Comcast is fighting back on two fronts by slapping Level 3 Communications, a provider of internet backbone services, which handles Netflix content, with “additional traffic fees.” Incidentally, Comcast, who’s acquisition of NBC is imminent, already competes directly with Netflix through their new acquisition of Hulu (Comcast owns 32 percent stake in Hulu). The rate hike could easily be seen as a way for Comcast to milk their competition, however, they can make the argument that Netflix’s massive volume is overtaxing their system and therefore should pay more. A recent study by Sandvine, a broadband equipment maker, showed that Netflix’s 16 million customers accounted for more than 20 percent of all Internet download traffic in North America during peak evening hours)

A “battle of encounter” is a meeting engagement where the opposing sides collide in the field without either having prepared their attack or defense.

If all of this wasn’t enough to make cable executives nervous, Netflix followed up their unlimited streaming offer by announcing a deal with newly formed film studio, FilmDistrict. As highlighted in this New York Observer article, the part of this deal that could prove to be a game changer is that it doesn’t include the standard “pay TV window” wherein new releases go to the cable industry first, then premier on Netlifx a few months later. 

According to The New York Post, Netflix is also in talks with studios about gaining access to “current episodes” of primetime TV shows and is willing to pay between $70,000 and $100,000 per episode. This is a first since Netflix has always offered only TV shows from past seasons.

Through all of this, media companies have been in constant negotiations with all of the “content distributors” – cable providers (Time Warner Cable and Comcast) and online providers (Netflix) – with behemoths like Google, Sony and Apple waiting in the wings as all three plan to compete in the game of online streaming distribution. Google, however, has already met heavy resistance from the networks. ABC, CBS, and NBC who all said they would not allow Google TV to stream full episodes of their shows. This should make for some interesting future negotiations between the two sides.
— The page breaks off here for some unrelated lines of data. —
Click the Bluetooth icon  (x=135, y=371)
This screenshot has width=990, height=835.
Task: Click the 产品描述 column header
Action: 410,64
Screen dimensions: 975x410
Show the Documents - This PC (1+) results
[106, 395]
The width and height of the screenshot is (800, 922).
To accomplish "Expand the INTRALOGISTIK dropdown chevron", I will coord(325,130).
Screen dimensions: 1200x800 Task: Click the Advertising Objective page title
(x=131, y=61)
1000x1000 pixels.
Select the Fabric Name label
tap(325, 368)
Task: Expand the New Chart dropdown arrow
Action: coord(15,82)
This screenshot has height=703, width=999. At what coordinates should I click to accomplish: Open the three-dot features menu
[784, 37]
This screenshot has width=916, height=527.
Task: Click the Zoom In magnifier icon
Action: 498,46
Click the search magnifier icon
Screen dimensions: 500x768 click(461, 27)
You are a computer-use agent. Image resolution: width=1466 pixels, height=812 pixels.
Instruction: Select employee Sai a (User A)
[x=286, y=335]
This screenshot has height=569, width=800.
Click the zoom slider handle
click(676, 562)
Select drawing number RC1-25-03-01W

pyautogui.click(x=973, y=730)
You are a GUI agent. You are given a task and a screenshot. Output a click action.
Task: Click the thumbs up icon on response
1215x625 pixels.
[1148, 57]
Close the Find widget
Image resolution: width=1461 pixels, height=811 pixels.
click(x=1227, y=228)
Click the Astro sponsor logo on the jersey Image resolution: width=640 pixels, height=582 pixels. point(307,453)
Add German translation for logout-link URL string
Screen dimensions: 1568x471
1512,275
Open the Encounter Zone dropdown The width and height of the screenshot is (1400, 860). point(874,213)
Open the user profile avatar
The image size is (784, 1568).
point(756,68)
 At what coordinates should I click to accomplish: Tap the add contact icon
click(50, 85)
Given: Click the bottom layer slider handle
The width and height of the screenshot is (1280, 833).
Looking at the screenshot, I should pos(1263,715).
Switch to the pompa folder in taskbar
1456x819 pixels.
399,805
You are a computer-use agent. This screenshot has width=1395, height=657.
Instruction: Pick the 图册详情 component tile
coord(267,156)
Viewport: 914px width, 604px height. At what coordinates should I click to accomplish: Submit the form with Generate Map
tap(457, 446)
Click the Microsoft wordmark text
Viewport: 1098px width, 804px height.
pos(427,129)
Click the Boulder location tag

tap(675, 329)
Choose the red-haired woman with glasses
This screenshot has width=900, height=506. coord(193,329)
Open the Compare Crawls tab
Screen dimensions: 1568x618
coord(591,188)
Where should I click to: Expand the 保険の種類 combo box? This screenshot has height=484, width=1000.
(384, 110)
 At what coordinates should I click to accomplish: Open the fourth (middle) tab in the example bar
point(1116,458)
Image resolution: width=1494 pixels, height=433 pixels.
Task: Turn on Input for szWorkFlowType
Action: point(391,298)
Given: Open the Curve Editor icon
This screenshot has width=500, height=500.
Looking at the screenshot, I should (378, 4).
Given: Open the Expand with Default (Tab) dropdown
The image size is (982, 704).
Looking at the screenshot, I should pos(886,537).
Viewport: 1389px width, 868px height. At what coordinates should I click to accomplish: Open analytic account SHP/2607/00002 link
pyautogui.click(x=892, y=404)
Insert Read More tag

But I wouldn’t be surprised if the networks suddenly changed their mind if Google TV’s relatively new service begins to take off.

A “battle of annihilation” is one in which the defeated party is destroyed in the field.

So what about the consumer, the eyeballs everyone’s vying for in all of this? I for one couldn’t be happier with all of the choices I suddenly have to watch movies or TV shows. The Internet is once again threatening the “middleman,” or, as I like to think of it, just another case of the Internet once again replacing one of the “brokers” of the world. We’ve seen it happen to some extent with real estate, stock trading … and now entertainment.  For 30 years cable providers have been the “brokers” for entertainment, bringing media and consumers together. It appears, for the moment at least, another “broker” is in jeopardy of once again being replaced by the Internet.

So what are your thoughts? Who do you think will win the on-going battle? Are you happy with the choices you have to access entertainment content? Please share your thoughts with me and the readers of BurrellesLuce Fresh Ideas.